The evolution of fluid chemistry and mineral alteration around a potential waste emplacement tunnel (drift) is evaluated using numerical modeling. The model considers the flow of water, gas, and heat, plus reactions between minerals, CO2 gas, and aqueous species, and porosity-permeability-capillary pressure coupling for a dual-permeability (fractures and matrix) medium. Two possible operating temperature modes are investigated: a high-temperature case, with temperatures exceeding the boiling point of water for several hundred years, and a low-temperature case, with temperatures remaining below boiling for the entire life of the repository. In both cases, possible seepage waters are characterized by dilute-to-moderate salinities and mildly alkaline pH values. These trends in fluid composition and mineral alteration are controlled by various coupled mechanisms. For example, upon heating and boiling, CO2 exsolution from pore waters raises pH and causes calcite precipitation.
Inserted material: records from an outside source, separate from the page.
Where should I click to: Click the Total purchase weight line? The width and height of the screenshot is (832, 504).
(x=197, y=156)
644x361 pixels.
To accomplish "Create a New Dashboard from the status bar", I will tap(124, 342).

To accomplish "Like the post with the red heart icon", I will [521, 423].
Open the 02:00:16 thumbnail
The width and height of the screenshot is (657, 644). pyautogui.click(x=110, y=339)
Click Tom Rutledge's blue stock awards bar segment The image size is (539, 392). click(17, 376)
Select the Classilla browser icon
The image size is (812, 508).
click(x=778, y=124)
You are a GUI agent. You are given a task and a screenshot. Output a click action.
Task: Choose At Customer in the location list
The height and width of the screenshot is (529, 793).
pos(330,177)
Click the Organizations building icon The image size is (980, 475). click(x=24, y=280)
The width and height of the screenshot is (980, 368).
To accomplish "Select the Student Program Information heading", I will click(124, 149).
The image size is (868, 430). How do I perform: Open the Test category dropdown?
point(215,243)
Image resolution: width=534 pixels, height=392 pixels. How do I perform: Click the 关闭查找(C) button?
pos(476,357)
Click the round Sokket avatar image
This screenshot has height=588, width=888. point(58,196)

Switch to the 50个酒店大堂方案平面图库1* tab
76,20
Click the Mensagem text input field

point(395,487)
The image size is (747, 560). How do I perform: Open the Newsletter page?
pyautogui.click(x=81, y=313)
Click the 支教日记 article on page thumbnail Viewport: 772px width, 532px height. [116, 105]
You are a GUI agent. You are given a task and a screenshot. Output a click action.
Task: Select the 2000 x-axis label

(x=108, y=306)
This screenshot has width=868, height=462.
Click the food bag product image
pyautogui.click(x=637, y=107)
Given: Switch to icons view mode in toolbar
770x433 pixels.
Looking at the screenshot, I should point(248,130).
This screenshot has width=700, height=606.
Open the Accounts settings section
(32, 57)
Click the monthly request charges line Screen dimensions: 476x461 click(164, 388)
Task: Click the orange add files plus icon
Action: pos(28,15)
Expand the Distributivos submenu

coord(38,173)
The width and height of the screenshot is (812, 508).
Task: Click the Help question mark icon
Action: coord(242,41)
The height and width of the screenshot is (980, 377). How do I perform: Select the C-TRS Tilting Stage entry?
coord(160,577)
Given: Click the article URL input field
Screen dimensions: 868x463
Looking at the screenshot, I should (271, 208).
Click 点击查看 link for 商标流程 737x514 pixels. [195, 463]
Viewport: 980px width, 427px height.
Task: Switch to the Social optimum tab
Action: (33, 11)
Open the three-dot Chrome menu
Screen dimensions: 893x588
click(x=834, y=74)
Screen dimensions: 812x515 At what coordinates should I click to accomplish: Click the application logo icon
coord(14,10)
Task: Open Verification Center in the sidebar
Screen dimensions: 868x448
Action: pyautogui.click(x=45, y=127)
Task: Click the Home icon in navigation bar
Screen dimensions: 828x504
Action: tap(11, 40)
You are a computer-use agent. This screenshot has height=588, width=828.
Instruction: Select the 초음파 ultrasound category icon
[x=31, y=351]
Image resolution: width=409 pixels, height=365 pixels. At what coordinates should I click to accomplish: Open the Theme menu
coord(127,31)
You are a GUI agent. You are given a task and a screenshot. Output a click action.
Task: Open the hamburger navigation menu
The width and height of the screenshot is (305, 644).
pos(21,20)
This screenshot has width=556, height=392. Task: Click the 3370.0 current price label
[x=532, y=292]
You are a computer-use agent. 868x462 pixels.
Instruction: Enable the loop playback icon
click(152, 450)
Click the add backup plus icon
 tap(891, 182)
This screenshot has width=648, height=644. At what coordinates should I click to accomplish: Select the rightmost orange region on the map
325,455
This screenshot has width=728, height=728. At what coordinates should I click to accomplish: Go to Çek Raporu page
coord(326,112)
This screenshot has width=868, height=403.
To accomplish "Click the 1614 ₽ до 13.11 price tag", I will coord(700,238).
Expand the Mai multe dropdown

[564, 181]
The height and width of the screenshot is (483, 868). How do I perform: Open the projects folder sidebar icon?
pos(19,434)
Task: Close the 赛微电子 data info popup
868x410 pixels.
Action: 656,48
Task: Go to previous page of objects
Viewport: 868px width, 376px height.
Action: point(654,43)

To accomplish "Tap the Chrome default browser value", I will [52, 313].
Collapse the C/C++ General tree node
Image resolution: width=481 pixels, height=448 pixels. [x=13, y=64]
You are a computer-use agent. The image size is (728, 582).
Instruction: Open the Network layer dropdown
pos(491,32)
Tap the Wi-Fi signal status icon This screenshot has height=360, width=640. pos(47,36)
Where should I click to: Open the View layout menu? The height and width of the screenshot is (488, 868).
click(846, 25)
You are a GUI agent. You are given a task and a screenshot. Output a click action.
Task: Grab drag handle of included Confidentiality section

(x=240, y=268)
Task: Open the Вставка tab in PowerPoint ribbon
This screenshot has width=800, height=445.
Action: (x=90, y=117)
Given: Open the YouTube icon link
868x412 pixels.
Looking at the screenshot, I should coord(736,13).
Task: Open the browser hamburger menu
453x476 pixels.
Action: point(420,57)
In condensation zones, this CO2 redissolves, resulting in a decrease in pH that causes calcite dissolution and enhances feldspar alteration to clays. Heat also enhances dissolution of wall-rock minerals, leading to elevated silica concentrations. Amorphous silica precipitates through evaporative concentration caused by boiling in the high-temperature case, but does not precipitate in the low-temperature case. Some alteration of feldspars to clays and zeolites is predicted in the high-temperature case. In both cases, calcite precipitates when percolating waters are heated near the drift. The predicted porosity decrease around drifts in the high-temperature case (several percent of the fracture volume) is larger by at least one order of magnitude than in the low-temperature case. Although there are important differences between the two investigated temperature modes in the predicted evolution of fluid compositions and mineral alteration around drifts, these differences are small relative to the model uncertainty and the variability of water compositions at Yucca Mountain.